Kinesiophobia has been proposed to influence recovery in patients with Achilles tendinopathy. However, whether there are differences in outcomes in patients with different levels of kinesiophobia is unknown. The purpose of this study was to compare the characteristics of patients at baseline and recovery over time in patients with Achilles tendinopathy and various levels of kinesiophobia.
This study was a secondary analysis of a prospective observational cohort study of 59 patients with Achilles tendinopathy. The patients were divided into 3 groups on the basis of scores on the Tampa Scale for Kinesiophobia (TSK) (those with low TSK scores [≤33] [low TSK group], those with medium TSK scores [34-41] [medium TSK group], and those with high TSK scores [≥42] [high TSK group]). All patients were evaluated with self-reported outcomes, clinical evaluation, tendon morphology, viscoelastic property measurements, and a calf muscle endurance test at baseline, 6months, and 12months. No treatment was provided throughoEvaluating the degree of kinesiophobia in patients with Achilles tendinopathy might be of benefit for understanding how they are affected by the injury. However, the degree of kinesiophobia at baseline does not seem to affect recovery; this finding could be due to the patients receiving education about the injury and expectations of recovery.

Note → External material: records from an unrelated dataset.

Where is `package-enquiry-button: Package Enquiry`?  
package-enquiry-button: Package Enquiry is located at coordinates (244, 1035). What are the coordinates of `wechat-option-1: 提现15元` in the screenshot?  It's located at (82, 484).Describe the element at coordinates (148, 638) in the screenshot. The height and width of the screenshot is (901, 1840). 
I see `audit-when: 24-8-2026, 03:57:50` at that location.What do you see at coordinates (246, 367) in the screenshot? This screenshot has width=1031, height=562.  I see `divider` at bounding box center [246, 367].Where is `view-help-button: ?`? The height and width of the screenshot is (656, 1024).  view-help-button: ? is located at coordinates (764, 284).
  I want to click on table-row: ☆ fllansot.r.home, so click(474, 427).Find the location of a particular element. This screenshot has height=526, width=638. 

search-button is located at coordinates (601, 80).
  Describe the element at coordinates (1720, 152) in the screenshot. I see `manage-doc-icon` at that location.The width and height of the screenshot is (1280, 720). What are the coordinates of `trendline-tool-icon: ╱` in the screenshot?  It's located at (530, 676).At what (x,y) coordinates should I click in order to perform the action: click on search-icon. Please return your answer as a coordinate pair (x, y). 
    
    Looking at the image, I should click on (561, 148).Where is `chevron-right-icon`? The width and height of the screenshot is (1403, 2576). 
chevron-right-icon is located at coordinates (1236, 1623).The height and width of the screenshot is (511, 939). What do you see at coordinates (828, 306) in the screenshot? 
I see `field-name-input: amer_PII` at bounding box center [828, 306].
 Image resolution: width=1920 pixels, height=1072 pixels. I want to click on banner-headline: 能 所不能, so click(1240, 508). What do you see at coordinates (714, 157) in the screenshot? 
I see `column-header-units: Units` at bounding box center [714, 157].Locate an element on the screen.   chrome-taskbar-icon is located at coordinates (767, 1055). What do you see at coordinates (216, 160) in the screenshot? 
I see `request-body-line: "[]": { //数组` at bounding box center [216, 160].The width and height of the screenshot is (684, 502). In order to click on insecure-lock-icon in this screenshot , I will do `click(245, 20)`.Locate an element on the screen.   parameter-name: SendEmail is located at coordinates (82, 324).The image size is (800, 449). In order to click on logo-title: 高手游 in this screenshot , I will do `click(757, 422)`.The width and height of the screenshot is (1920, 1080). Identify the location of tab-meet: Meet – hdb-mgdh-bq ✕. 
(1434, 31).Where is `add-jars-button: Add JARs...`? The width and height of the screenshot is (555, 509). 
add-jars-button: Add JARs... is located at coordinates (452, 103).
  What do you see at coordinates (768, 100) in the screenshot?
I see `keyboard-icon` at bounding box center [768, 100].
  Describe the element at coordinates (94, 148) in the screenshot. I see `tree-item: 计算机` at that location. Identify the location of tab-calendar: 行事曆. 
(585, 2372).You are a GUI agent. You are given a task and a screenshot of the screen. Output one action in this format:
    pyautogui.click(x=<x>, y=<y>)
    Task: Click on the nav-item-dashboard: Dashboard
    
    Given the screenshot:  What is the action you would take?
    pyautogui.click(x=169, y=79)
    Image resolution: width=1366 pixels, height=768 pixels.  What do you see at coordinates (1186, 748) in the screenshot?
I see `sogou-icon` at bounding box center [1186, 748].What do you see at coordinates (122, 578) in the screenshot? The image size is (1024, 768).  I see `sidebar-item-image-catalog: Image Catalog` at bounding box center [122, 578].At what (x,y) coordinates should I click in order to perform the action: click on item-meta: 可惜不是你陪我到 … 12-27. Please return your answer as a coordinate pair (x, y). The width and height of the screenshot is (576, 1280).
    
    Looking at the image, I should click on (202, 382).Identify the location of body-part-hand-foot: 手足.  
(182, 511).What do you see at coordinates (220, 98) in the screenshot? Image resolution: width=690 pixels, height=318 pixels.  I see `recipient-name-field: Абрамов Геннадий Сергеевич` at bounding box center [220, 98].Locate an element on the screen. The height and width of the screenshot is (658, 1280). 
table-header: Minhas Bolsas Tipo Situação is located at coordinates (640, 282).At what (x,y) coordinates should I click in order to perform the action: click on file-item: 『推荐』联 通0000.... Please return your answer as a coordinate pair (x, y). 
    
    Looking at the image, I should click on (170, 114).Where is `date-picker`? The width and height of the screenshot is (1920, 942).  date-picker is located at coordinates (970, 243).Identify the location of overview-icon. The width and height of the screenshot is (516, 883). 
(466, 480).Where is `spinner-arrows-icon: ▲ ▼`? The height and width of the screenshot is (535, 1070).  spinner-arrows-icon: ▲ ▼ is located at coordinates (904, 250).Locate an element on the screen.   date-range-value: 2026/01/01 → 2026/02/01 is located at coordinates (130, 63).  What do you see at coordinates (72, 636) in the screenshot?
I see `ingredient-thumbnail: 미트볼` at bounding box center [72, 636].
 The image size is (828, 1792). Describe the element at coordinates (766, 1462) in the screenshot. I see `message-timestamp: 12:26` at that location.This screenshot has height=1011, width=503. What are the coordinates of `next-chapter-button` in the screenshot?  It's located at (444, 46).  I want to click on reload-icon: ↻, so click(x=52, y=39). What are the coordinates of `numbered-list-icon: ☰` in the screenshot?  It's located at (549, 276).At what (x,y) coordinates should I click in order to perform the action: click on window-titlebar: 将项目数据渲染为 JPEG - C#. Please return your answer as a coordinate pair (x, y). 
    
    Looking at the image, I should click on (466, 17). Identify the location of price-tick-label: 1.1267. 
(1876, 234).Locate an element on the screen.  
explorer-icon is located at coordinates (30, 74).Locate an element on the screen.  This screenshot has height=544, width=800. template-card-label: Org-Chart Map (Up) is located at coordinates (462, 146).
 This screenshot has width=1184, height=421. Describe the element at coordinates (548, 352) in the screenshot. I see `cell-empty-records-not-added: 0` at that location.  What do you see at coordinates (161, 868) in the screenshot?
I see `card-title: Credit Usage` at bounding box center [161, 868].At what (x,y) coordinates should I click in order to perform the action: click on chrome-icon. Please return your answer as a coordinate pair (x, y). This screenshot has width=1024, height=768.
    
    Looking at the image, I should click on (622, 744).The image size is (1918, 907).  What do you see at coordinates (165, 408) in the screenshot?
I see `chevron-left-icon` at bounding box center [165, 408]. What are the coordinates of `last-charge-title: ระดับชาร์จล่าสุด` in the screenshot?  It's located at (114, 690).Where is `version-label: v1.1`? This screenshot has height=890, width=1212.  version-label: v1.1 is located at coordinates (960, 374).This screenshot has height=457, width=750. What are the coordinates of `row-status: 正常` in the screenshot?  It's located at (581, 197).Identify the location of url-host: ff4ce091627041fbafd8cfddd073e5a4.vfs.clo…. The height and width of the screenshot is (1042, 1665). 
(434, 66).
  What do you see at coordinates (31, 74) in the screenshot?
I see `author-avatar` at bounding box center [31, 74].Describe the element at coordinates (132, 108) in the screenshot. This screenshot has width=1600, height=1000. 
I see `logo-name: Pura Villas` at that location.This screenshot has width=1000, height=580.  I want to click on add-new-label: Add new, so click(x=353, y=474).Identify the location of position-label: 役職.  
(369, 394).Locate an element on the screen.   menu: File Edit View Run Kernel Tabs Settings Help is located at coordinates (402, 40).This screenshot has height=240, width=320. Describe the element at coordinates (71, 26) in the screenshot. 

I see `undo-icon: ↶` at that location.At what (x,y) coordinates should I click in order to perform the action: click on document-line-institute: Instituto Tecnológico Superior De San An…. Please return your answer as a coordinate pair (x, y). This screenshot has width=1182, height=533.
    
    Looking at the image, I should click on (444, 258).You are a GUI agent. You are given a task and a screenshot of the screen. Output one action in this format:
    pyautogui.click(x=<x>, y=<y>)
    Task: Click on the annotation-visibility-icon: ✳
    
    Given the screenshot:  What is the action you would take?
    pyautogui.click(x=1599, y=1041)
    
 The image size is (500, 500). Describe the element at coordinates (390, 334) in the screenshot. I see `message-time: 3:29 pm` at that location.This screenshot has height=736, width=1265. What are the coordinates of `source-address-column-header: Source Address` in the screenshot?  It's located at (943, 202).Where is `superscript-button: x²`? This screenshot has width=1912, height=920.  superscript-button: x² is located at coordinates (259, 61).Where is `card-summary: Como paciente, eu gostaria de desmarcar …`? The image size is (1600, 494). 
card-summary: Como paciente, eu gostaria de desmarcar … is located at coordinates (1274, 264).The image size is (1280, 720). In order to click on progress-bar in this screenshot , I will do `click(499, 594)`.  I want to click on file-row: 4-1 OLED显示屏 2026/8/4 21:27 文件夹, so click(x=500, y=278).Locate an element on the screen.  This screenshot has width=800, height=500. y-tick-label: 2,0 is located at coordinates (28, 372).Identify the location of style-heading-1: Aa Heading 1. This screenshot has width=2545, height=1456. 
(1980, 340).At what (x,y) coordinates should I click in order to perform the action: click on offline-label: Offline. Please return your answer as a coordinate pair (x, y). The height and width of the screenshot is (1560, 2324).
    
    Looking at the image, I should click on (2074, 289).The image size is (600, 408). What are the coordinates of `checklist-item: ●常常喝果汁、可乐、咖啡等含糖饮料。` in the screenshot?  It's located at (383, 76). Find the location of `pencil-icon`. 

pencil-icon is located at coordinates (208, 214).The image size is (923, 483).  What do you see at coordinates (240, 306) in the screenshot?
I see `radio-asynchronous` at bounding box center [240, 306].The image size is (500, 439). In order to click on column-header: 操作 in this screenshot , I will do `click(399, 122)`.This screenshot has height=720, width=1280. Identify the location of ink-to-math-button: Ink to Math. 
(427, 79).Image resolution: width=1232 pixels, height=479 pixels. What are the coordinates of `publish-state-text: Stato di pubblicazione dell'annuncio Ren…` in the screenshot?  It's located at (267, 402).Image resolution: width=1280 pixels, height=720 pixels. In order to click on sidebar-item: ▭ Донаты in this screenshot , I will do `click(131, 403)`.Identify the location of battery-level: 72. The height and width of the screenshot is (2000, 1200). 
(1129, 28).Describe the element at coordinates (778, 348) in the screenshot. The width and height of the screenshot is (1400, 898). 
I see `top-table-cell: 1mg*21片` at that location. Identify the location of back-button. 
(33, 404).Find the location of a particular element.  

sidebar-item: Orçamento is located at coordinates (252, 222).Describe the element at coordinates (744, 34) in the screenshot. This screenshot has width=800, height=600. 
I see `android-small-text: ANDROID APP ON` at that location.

Evaluating the degree of kinesiophobia in patients with Achilles tendinopathy might be of benefit for understanding how they are affected by the injury. However, the degree of kinesiophobia at baseline does not seem to affect recovery; this finding could be due to the patients receiving education about the injury and expectations of recovery.The MYCN gene encodes the transcription factor N-Myc, a driver of neuroblastoma (NB). Targeting G-quadruplexes (G4s) with small molecules is attractive strategy to control the expression of undruggable proteins such as N-Myc. AMG-193 cost However, selective binders to G4s are challenging to identify due to the structural similarity of many G4s. Here, we report the discovery of a small molecule ligand (4) that targets the noncanonical, hairpin containing G4 structure found in the MYCN gene using small molecule microarrays (SMMs). Unlike many G4 binders, the compound was found to bind to a pocket at the base of the hairpin region of the MYCN G4. This compound stabilizes the G4 and has affinity of 3.5 ± 1.6 μM. Moreover, an improved analog, MY-8, suppressed levels of both MYCN and MYCNOS (a lncRNA embedded within the MYCN gene) in NBEB neuroblastoma cells. This work indicates that the approach of targeting complex, hybrid G4 structures that exist throughout the human genome may be an applicable strategy to achieve selectivity for targeting disease-relevant genes including protein coding (MYCN) as well as non-coding (MYCNOS) gene products.